Ayende @ Rahien

Refunds available at head office

Analyzing LightSwitch data access behavior

I thought it would be a good idea to see what sort of data access behavior LightSwitch applications have. So I hook it up with the EntityFramework Profiler and took it for a spin.

It is interesting to note that it seems that every operation that is running is running in the context of a distributed transaction:

image

There is a time & place to use DTC, but in general, you should avoid them until you really need them. I assume that this is something that is actually being triggered by WCF behavior, not intentional.

Now, let us look at what a simple search looks like:

image

This search results in:

image

That sound? Yes, the one that you just heard. That is the sound of a DBA somewhere expiring. The presentation about LightSwitch touted how you can search every field. And you certainly can. You can also swim across the English channel, but I found that taking the train seems to be an easier way to go about doing this.

Doing this sort of searching is going to be:

  • Very expensive once you have any reasonable amount of data.
  • Prevent usage of indexes to optimize performance.

In other words, this is an extremely brute force approach for this, and it is going to be pretty bad from performance perspective.

Interestingly, it seems that LS is using optimistic concurrency by default.

image

I wonder why they use the slowest method possible for this, instead of using version numbers.

Now, let see how it handles references. I think that I run into something which is a problem, consider:

image

Which generates:

image

This make sense only if you can think of the underlying data model. It certainly seems backward to me.
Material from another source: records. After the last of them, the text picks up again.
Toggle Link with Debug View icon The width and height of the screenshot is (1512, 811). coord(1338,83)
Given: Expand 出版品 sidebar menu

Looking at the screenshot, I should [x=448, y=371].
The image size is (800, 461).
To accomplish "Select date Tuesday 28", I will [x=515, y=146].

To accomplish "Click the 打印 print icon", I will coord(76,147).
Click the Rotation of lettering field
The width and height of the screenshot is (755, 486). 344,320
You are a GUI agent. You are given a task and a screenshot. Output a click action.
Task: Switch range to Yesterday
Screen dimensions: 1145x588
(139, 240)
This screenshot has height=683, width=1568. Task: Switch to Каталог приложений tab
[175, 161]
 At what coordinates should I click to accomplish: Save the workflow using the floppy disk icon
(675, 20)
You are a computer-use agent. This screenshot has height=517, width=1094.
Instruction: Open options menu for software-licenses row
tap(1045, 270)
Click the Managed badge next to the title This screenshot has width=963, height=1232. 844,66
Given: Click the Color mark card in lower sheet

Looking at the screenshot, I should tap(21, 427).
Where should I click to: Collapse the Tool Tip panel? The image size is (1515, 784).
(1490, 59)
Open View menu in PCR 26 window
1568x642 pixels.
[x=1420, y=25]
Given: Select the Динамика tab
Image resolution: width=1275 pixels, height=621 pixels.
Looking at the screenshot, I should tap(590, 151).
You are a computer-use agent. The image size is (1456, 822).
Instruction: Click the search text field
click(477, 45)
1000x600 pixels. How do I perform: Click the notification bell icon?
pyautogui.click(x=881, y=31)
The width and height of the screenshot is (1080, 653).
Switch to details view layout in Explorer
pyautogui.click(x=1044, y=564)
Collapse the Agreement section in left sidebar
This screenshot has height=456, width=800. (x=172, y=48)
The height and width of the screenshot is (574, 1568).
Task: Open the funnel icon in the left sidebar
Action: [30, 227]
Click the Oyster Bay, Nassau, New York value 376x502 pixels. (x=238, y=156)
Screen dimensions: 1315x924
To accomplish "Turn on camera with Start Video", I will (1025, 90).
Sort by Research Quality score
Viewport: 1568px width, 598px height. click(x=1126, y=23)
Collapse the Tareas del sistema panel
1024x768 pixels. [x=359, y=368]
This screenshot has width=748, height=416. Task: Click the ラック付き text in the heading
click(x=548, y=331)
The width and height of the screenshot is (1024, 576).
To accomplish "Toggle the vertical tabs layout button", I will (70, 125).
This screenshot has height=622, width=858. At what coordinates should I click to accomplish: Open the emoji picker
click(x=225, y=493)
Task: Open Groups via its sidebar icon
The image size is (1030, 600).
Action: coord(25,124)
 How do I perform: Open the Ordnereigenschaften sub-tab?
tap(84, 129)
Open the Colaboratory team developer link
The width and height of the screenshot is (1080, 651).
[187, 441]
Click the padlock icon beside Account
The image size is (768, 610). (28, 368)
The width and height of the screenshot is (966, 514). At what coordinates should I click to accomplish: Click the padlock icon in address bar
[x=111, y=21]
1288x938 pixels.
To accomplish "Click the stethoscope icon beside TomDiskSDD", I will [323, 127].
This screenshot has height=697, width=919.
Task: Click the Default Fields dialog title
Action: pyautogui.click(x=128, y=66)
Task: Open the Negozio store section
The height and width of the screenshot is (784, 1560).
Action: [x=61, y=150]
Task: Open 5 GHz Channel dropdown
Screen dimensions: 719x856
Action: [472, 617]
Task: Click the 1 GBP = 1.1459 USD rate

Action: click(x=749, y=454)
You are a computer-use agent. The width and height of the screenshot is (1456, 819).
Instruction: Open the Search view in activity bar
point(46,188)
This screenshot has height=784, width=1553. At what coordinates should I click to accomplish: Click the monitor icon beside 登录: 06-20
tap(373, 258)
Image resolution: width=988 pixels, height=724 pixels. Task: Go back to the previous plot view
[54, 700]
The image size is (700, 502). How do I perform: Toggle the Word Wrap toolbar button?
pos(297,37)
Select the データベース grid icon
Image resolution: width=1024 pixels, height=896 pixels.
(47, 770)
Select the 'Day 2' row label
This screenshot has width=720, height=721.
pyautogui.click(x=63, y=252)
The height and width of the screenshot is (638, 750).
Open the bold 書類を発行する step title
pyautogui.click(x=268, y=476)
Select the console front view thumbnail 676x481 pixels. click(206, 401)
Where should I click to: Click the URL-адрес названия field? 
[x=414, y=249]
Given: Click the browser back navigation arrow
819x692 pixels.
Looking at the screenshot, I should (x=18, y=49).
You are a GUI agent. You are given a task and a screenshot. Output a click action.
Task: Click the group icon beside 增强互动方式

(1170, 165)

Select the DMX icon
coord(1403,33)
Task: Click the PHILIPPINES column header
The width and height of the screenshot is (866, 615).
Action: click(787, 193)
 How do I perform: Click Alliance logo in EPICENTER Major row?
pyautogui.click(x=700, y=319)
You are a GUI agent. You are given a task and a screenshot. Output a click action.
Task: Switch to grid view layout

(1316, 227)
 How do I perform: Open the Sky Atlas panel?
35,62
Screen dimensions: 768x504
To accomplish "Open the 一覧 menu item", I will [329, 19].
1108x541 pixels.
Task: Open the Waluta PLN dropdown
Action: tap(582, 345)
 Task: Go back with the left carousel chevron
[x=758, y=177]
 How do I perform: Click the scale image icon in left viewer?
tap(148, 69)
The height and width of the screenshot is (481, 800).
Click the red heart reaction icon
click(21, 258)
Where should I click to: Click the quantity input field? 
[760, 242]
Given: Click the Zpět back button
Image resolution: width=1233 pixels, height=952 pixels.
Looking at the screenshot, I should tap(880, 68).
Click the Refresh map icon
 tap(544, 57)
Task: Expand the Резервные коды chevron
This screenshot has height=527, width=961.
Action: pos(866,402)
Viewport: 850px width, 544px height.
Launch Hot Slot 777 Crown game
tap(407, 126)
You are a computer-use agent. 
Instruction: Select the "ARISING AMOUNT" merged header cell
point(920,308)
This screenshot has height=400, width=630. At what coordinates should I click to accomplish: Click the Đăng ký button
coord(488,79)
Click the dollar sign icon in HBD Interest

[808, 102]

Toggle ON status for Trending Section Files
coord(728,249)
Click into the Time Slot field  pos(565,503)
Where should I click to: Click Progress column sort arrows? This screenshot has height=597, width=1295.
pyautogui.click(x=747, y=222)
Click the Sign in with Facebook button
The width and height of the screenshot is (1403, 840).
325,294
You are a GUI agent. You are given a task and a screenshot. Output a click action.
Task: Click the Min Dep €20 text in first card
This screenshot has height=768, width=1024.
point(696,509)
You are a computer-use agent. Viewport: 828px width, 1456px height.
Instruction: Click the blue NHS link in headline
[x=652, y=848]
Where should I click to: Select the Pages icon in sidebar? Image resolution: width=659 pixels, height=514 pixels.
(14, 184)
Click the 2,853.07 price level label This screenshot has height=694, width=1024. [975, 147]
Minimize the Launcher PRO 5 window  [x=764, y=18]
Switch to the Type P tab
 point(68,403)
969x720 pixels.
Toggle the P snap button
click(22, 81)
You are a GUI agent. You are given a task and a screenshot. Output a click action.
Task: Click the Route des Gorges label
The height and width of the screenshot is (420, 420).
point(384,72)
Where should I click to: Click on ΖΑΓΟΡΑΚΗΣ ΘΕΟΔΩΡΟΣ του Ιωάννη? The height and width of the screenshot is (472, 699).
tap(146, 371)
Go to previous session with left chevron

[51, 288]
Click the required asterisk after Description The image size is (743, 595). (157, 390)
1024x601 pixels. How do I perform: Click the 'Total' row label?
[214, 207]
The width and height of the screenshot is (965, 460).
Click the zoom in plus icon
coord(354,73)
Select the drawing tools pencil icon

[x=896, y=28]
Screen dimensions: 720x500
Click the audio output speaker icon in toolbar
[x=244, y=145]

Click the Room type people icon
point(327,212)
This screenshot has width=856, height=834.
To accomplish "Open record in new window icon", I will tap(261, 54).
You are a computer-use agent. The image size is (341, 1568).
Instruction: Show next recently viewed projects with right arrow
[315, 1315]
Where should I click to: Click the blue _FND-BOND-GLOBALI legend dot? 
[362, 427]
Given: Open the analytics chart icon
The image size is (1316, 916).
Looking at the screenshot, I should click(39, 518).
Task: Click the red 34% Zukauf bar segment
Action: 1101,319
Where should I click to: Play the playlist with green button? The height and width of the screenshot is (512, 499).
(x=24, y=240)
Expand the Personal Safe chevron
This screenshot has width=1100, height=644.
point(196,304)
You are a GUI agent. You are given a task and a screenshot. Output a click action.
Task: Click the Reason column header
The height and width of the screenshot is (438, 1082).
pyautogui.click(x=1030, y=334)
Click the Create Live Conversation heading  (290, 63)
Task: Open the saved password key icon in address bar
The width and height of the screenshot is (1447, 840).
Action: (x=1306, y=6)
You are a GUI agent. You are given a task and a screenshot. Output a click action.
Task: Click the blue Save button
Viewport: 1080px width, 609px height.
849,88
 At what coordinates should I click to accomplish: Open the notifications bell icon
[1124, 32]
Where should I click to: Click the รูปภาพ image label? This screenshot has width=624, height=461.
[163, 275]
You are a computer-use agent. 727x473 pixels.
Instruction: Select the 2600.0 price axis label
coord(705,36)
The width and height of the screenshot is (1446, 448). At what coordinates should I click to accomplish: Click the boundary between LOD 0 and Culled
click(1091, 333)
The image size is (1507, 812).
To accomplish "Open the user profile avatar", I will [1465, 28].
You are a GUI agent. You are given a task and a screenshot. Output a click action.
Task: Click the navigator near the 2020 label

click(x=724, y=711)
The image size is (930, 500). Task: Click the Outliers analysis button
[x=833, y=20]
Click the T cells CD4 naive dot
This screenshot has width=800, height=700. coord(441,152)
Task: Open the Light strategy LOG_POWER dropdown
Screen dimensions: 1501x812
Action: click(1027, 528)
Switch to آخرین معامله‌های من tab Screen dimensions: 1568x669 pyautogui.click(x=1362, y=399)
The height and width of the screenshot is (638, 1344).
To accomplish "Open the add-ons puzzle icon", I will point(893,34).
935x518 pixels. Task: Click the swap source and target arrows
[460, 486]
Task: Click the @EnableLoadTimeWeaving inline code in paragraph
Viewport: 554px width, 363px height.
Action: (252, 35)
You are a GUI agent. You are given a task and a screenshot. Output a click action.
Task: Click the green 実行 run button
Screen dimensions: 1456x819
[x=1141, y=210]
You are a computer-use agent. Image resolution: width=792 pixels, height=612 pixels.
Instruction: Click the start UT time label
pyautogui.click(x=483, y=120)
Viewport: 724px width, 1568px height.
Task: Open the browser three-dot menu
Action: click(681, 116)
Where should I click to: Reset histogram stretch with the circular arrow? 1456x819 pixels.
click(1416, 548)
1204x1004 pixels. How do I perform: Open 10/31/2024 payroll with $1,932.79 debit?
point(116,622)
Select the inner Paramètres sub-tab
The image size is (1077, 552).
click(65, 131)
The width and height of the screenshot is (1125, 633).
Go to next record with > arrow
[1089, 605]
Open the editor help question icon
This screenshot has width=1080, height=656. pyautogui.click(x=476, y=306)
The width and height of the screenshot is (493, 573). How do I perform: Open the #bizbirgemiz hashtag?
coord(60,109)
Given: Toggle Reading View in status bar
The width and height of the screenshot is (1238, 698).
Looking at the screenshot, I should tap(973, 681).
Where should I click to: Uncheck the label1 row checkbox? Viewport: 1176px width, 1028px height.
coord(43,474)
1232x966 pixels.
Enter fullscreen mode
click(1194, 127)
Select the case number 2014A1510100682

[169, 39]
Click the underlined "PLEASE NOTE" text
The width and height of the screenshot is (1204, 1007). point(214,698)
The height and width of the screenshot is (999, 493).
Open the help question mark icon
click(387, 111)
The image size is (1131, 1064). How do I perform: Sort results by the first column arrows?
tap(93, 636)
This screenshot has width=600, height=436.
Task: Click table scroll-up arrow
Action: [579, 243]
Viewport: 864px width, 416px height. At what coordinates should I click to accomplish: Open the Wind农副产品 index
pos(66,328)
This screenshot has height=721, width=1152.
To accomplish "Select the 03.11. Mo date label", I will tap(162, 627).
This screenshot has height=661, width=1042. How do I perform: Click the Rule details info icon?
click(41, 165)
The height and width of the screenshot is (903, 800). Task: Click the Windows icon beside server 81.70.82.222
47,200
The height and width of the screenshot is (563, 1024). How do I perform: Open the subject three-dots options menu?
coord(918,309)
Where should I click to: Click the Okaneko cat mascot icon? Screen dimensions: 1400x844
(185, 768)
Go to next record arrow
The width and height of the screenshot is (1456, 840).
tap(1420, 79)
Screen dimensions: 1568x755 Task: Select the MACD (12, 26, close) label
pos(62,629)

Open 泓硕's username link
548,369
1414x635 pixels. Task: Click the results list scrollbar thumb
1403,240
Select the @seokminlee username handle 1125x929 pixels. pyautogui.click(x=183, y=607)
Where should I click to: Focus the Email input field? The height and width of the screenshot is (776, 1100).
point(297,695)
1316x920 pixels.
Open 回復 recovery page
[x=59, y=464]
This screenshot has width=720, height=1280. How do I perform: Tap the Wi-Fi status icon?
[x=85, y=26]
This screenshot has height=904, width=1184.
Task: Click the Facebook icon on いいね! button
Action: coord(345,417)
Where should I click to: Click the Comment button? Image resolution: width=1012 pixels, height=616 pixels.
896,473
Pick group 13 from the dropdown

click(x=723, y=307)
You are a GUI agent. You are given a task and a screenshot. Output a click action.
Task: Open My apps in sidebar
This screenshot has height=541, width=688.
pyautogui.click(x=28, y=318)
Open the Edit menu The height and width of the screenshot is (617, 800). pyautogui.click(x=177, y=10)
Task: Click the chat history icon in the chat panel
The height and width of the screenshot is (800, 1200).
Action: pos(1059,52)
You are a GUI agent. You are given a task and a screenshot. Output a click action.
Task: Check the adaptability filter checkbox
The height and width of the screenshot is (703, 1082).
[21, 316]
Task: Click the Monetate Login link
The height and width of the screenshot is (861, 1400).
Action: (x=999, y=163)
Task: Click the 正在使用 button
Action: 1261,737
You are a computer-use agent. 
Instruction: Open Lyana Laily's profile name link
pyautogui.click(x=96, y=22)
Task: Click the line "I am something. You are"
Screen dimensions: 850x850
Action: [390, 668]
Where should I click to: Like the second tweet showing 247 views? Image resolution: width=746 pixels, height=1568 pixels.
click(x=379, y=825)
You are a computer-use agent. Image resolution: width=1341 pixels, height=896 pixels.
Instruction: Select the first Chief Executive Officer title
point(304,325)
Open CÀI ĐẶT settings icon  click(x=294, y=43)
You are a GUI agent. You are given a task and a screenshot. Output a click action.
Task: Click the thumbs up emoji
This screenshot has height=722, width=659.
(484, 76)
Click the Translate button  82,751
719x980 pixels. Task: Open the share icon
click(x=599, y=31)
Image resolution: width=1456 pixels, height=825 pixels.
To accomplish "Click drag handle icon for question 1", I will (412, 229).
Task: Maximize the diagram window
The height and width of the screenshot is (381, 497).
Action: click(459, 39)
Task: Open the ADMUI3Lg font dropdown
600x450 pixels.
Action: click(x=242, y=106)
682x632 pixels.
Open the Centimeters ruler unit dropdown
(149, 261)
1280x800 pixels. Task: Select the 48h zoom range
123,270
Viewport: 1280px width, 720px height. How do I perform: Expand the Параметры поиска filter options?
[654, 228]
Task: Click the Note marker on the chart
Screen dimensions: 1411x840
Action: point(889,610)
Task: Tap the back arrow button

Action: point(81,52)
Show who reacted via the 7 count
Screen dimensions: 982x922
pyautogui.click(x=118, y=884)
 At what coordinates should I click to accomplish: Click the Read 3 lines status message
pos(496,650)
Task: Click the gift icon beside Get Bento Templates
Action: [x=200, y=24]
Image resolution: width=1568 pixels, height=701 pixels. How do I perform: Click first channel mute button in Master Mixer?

I fixed that, and created four animals, each as the parent of the other:

image

Which is nice, except that here is the SQL required to generate this screen:

-- statement #1
SELECT [GroupBy1].[A1] AS [C1]
FROM   (SELECT COUNT(1) AS [A1]
        FROM   [dbo].[AnimalsSet] AS [Extent1]) AS [GroupBy1]

-- statement #2
SELECT   TOP ( 45 ) [Extent1].[Id]              AS [Id],
                    [Extent1].[Name]            AS [Name],
                    [Extent1].[DateOfBirth]     AS [DateOfBirth],
                    [Extent1].[Species]         AS [Species],
                    [Extent1].[Color]           AS [Color],
                    [Extent1].[Pic]             AS [Pic],
                    [Extent1].[Animals_Animals] AS [Animals_Animals]
FROM     (SELECT [Extent1].[Id]                      AS [Id],
                 [Extent1].[Name]                    AS [Name],
                 [Extent1].[DateOfBirth]             AS [DateOfBirth],
                 [Extent1].[Species]                 AS [Species],
                 [Extent1].[Color]                   AS [Color],
                 [Extent1].[Pic]                     AS [Pic],
                 [Extent1].[Animals_Animals]         AS [Animals_Animals],
                 row_number()
                   OVER(ORDER BY [Extent1].[Id] ASC) AS [row_number]
          FROM   [dbo].[AnimalsSet] AS [Extent1]) AS [Extent1]
WHERE    [Extent1].[row_number] > 0
ORDER BY [Extent1].[Id] ASC

-- statement #3
SELECT [Extent1].[Id]              AS [Id],
       [Extent1].[Name]            AS [Name],
       [Extent1].[DateOfBirth]     AS [DateOfBirth],
       [Extent1].[Species]         AS [Species],
       [Extent1].[Color]           AS [Color],
       [Extent1].[Pic]             AS [Pic],
       [Extent1].[Animals_Animals] AS [Animals_Animals]
FROM   [dbo].[AnimalsSet] AS [Extent1]
WHERE  1 = [Extent1].[Id]

-- statement #4
SELECT [Extent1].[Id]              AS [Id],
       [Extent1].[Name]            AS [Name],
       [Extent1].[DateOfBirth]     AS [DateOfBirth],
       [Extent1].[Species]         AS [Species],
       [Extent1].[Color]           AS [Color],
       [Extent1].[Pic]             AS [Pic],
       [Extent1].[Animals_Animals] AS [Animals_Animals]
FROM   [dbo].[AnimalsSet] AS [Extent1]
WHERE  2 = [Extent1].[Id]

-- statement #5
SELECT [Extent1].[Id]              AS [Id],
       [Extent1].[Name]            AS [Name],
       [Extent1].[DateOfBirth]     AS [DateOfBirth],
       [Extent1].[Species]         AS [Species],
       [Extent1].[Color]           AS [Color],
       [Extent1].[Pic]             AS [Pic],
       [Extent1].[Animals_Animals] AS [Animals_Animals]
FROM   [dbo].[AnimalsSet] AS [Extent1]
WHERE  3 = [Extent1].[Id]

I told you that there is a select n+1 builtin into the product, now didn’t I?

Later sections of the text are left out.